The Changing World of Moms
New figures out last week show the number of stay at home mums in the UK is shrinking fast.
Partly this is economic - women have to work now, and the recession hit men first and many women had to go back to work earlier than they had anticipated or take on longer hours as they became the main breadwinners.
Partly, though, it is because more and more women want the financial independence and confidence they get from earning their own money. Now all we need is for the work situation and social expectations to catch up.
For some reason the media seem to have a rose-tinted view of stay at home moms, baking apple pie when this is no longer the reality. Work also needs to adapt.
Many companies do offer the kind of flexibility that makes it easier for women to balance work and family life, since they still have or expect to have the main caring burden. However, in order for flexible working not to be seen as a "woman" thing and therefore used to sideline women, it needs to be available to all workers. This would help families be able to share the caring roles more equally and may help avoid the terrible wage gap between men and women.

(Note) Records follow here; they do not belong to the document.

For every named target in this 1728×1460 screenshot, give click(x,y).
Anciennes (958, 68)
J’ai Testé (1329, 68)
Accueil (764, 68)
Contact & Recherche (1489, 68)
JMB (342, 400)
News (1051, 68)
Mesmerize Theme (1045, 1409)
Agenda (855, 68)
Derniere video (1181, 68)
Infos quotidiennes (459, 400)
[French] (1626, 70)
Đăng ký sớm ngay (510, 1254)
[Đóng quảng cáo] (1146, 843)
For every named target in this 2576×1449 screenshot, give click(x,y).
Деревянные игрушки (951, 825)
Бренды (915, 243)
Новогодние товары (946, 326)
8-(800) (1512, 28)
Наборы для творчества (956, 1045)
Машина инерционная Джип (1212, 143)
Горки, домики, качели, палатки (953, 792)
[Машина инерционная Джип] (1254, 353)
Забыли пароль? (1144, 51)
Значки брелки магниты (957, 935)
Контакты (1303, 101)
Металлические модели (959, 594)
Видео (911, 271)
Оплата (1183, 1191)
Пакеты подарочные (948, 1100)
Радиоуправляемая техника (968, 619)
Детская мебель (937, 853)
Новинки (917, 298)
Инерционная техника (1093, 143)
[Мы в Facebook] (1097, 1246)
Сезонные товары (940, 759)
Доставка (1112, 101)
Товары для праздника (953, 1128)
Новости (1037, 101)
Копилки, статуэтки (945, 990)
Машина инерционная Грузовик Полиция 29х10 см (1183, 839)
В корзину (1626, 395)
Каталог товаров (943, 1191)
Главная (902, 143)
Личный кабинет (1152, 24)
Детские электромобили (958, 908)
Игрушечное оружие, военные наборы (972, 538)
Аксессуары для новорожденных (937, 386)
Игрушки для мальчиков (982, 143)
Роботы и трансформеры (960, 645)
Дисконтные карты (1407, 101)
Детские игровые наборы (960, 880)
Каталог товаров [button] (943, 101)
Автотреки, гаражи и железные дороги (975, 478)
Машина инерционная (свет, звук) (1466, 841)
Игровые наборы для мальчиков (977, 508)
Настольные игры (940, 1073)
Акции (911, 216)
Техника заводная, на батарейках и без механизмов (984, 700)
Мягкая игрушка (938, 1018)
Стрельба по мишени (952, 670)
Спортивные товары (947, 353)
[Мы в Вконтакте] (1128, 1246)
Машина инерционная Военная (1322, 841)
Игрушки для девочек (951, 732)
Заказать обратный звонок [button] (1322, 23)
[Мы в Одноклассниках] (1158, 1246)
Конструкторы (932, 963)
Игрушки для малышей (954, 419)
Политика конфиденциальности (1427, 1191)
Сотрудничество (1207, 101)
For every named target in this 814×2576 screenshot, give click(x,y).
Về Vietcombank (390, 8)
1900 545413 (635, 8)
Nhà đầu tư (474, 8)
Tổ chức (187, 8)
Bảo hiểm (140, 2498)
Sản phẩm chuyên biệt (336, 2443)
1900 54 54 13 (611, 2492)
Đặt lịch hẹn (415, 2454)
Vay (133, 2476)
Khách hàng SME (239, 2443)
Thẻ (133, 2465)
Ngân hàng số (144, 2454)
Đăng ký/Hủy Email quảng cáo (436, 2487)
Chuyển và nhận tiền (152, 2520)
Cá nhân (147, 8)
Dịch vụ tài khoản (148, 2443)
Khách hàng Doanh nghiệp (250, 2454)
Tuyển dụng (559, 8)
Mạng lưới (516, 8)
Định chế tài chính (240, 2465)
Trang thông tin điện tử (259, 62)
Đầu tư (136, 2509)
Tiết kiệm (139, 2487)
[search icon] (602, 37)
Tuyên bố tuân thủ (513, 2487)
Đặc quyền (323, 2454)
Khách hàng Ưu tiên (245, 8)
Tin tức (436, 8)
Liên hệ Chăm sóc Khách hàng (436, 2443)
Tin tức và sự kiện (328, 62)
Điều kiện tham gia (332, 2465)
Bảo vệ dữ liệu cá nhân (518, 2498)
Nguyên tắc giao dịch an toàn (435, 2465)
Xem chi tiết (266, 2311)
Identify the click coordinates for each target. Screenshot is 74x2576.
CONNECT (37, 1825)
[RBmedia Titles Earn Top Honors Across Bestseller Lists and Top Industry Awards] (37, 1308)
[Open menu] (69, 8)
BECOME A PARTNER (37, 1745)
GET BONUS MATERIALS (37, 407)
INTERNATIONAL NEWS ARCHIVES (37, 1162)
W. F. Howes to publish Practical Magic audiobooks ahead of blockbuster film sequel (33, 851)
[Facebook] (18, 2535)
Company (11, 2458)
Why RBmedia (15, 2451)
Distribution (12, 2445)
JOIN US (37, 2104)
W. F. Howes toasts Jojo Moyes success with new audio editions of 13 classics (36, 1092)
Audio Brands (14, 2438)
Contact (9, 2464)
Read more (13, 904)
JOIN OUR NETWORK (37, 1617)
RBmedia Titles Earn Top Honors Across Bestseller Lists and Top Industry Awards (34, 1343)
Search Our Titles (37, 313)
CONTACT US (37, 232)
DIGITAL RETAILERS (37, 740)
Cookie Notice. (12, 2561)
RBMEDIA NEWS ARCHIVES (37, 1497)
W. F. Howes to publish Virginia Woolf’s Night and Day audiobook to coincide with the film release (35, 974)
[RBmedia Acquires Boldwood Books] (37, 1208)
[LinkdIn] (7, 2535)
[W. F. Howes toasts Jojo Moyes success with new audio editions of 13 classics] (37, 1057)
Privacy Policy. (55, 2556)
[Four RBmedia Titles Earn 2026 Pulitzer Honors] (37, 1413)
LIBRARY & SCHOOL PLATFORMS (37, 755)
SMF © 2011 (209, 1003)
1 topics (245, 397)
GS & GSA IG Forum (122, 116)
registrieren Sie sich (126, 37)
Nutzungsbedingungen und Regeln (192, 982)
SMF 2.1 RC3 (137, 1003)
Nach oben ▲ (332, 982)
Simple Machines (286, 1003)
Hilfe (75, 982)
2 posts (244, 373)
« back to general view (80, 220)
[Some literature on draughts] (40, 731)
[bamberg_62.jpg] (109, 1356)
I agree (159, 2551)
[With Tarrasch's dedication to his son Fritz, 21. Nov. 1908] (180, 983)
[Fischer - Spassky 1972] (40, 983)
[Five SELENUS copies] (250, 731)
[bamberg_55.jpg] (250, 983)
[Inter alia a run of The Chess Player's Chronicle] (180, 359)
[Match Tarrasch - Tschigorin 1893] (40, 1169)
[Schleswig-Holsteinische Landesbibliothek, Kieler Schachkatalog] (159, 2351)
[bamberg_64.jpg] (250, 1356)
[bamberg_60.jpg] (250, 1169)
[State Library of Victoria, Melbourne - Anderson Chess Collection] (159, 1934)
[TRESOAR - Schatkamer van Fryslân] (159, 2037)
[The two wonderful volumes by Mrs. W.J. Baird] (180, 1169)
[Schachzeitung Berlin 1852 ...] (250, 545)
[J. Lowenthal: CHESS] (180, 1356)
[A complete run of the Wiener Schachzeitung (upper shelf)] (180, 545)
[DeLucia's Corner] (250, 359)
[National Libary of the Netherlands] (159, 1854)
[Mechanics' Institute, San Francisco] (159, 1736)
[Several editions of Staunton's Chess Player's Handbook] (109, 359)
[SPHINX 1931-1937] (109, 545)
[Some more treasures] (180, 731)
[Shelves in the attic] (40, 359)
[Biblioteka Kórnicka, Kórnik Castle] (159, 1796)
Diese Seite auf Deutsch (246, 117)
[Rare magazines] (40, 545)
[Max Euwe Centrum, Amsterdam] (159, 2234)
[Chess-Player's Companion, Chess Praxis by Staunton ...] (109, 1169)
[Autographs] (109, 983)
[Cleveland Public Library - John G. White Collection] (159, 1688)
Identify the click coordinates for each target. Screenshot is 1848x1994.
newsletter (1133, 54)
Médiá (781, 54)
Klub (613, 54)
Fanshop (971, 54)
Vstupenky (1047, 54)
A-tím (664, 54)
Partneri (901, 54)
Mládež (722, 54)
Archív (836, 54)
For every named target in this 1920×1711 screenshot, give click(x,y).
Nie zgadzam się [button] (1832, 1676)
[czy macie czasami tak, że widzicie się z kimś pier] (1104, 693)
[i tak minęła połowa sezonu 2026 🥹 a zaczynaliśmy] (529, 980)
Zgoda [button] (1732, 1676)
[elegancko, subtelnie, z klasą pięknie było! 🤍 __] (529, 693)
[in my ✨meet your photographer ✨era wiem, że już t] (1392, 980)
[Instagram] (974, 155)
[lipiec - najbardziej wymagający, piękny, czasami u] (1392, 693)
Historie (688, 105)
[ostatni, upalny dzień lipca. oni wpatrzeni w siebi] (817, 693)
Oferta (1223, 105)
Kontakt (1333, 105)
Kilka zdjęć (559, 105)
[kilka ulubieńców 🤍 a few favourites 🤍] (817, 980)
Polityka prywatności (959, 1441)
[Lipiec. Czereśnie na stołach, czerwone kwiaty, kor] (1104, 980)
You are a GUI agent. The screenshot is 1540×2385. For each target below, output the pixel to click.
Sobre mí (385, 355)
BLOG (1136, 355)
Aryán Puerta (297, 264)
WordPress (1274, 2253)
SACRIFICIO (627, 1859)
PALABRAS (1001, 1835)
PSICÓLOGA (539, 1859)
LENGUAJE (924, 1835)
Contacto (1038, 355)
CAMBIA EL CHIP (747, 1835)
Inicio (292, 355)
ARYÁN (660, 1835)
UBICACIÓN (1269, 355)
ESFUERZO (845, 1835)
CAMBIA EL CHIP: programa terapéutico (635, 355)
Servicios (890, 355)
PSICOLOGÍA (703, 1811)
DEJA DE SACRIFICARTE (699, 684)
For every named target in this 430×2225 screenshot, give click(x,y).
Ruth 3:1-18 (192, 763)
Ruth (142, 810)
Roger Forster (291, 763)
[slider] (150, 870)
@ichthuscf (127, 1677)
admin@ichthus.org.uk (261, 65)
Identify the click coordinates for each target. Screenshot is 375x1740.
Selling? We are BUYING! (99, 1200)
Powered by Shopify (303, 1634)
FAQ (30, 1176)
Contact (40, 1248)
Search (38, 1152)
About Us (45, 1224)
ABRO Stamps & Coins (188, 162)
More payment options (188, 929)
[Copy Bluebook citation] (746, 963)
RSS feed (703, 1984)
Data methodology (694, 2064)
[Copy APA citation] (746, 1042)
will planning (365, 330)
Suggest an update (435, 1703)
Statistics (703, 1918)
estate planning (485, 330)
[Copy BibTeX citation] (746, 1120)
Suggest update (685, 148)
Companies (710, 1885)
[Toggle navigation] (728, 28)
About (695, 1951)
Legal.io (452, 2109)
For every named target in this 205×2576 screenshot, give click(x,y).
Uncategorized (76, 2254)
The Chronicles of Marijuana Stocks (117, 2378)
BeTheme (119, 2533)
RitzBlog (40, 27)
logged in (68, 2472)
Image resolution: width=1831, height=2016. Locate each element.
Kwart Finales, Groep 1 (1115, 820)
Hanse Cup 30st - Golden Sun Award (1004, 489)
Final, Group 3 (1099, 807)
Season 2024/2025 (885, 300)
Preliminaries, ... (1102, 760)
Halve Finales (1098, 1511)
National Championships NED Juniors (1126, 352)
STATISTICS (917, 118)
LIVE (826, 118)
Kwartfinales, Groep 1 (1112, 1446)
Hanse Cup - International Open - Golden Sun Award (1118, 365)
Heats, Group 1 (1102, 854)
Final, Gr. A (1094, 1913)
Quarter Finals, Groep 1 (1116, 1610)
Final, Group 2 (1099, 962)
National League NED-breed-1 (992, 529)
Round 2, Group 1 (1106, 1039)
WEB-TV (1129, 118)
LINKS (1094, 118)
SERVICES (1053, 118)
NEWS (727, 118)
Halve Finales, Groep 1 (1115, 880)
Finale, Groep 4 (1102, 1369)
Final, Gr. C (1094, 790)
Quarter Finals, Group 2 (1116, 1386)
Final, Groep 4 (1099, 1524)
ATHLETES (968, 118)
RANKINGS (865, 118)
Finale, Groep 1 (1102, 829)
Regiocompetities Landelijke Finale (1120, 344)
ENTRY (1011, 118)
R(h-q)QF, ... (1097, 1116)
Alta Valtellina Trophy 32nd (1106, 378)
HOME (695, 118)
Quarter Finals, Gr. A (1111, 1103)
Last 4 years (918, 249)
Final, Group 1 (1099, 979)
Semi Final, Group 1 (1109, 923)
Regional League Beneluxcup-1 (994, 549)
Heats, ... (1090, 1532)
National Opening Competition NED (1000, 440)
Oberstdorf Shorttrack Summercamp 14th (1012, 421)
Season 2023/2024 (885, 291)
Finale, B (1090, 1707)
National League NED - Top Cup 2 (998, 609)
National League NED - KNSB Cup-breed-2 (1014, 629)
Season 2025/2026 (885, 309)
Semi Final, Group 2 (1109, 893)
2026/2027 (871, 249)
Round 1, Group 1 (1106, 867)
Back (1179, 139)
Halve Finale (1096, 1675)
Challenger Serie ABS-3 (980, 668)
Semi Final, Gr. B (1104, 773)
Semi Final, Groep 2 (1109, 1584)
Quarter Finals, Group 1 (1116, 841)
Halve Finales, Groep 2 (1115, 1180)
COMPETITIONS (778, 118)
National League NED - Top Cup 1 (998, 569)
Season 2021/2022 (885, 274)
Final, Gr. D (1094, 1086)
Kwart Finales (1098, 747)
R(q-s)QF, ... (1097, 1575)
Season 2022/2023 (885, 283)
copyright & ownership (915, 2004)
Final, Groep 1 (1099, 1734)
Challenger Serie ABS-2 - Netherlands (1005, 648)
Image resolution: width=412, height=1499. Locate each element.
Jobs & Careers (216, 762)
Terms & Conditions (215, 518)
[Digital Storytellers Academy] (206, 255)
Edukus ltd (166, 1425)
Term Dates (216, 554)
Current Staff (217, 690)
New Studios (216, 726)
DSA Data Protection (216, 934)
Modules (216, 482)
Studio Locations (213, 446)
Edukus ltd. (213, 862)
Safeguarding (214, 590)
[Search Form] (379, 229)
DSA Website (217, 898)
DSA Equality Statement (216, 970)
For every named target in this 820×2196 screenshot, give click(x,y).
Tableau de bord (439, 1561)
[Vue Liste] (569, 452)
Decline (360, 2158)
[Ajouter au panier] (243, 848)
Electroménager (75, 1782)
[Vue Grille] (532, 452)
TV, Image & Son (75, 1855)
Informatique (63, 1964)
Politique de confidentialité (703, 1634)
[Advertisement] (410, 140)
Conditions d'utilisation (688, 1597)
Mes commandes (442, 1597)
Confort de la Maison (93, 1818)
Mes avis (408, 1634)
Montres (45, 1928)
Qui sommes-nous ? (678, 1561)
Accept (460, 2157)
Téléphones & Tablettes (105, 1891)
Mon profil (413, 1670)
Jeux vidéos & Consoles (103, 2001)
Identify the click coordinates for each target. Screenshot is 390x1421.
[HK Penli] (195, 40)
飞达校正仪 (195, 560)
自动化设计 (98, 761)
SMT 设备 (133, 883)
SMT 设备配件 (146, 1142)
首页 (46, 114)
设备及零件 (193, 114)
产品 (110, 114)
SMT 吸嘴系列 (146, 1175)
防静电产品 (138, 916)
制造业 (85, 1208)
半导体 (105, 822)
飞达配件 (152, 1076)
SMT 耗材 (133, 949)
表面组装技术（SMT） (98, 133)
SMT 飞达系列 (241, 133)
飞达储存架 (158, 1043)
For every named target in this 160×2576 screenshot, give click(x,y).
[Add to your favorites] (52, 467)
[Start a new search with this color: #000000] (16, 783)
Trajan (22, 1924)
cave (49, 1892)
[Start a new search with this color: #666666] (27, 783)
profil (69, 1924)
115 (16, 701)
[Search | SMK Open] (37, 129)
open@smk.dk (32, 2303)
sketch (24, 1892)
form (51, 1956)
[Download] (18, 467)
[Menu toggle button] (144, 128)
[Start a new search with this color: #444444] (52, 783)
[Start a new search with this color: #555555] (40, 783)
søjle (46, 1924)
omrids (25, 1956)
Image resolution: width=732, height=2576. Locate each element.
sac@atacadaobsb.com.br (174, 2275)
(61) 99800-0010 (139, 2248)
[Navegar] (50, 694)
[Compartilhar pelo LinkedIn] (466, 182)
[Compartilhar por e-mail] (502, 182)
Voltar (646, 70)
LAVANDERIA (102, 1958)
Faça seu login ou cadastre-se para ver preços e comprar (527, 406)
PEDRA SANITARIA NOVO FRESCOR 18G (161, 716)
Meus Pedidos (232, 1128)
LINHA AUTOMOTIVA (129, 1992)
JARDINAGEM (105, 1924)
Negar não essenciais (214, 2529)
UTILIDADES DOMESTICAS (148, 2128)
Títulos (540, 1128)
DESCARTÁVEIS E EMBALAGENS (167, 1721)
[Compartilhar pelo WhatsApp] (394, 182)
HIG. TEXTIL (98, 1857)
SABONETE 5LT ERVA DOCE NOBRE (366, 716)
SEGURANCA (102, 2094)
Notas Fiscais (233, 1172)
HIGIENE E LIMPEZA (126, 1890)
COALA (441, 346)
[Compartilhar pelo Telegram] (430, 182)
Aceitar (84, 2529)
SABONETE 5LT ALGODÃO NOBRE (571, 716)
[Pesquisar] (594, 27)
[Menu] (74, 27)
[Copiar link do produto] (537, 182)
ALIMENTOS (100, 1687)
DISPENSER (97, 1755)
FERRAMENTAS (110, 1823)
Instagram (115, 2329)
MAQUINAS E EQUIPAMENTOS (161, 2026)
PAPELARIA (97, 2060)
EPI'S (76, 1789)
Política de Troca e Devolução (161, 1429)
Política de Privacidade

I spent the weekend listening to someone telling me about a "househusband" who had "sacrificed" his job to look after his children. He found it really hard as it was often dull and repetitive work, for instance, doing the school run every day. Well, of course. That is what women have been doing for years.
It shouldn't have to be that all the burden falls on one or other member of the family, unless they want it to. At the moment, except in the most enlightened of companies, even if you do the stay at home thing just for the early years, you fall behind on the career ladder. The statistics show women usually never catch up.